Les révélations de la presse sur l'enquête se succédaient ces derniers mois, accentuant la pression sur la Maison royale qui a encouragé ce départ à l'étranger, avec l'accord du gouvernement.

Des partis politiques espagnoles dénoncent la «fuite» de Juan Carlos

Juan Carlos, monté sur le trône en 1975 à la mort du dictateur Francisco Franco, avait abdiqué après 38 ans de règne en juin 2014 en faveur de son fils Felipe VI, après qu'un accident a révélé qu'il chassait l'éléphant en Afrique avec sa maîtresse pendant que son pays était dévasté par la crise économique.

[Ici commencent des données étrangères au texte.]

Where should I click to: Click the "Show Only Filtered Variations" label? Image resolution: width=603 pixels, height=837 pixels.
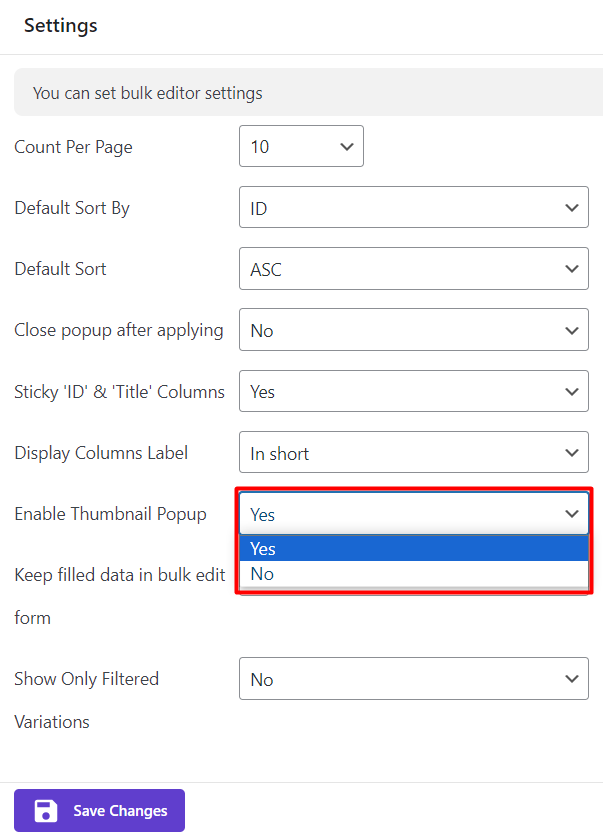coord(86,679)
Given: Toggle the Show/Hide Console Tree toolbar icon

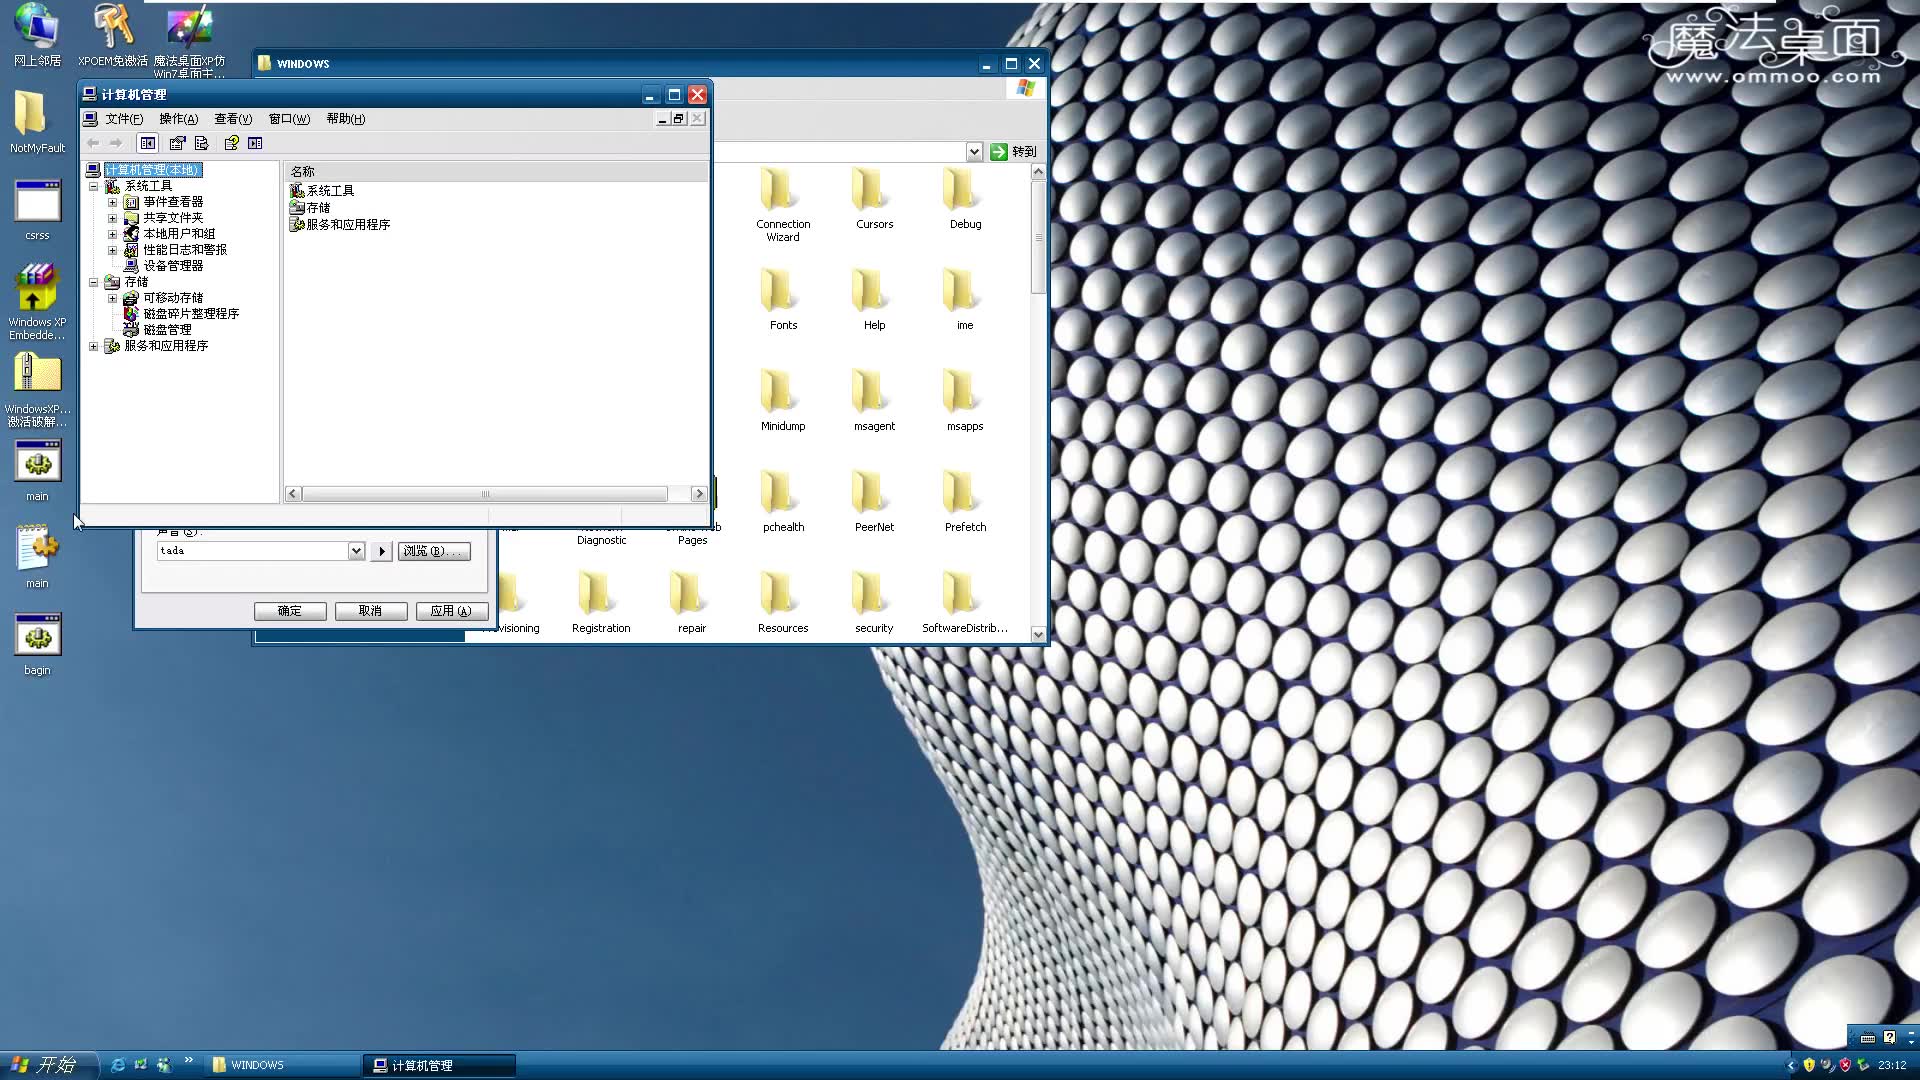Looking at the screenshot, I should [x=148, y=143].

Le souverain avait pourtant été très populaire pendant des décennies en raison de son rôle clé dans la transition pacifique vers la démocratie à la fin de la dictature de Franco, au pouvoir depuis 1939.

Son départ en exil n'a pas été bien accueilli en Espagne. Selon un sondage publié le 16 août par le quotidien conservateur ABC, 56% d'un échantillon de 802 personnes le désapprouvent. Et 61% estiment qu'il nuit à son fils.

Les partis anti-monarchistes, y compris ceux de la gauche radicale comme Podemos qui fait partie du gouvernement, ont dénoncé une «fuite».

Depuis son accession au trône en 2014, le roi Felipe VI a pris des mesures pour améliorer l'image de la monarchie, édictant par exemple un code de conduite de la famille royale ou supprimant en mars dernier à Juan Carlos sa dotation annuelle.

Ces mesures n'ont toutefois pas permis à l'institution royale de redorer totalement son blason. D'autant qu'entre-temps, le beau-frère de l'actuel monarque a été envoyé en prison pour corruption.

L'institut de sondage officiel a cessé en 2015 d'interroger les Espagnols sur leur soutien à la monarchie, lorsque la cote de popularité de l'institution était à peine de 4 sur 10. Elle dépassait 7 sur 10 dans les années 1990, au sommet de la popularité de Juan Carlos.

Les sondages privés font apparaître un pays divisé à parts égales entre défenseurs de la royauté, généralement âgés et conservateurs, et anti-royalistes, plutôt jeunes ou électeurs de gauche.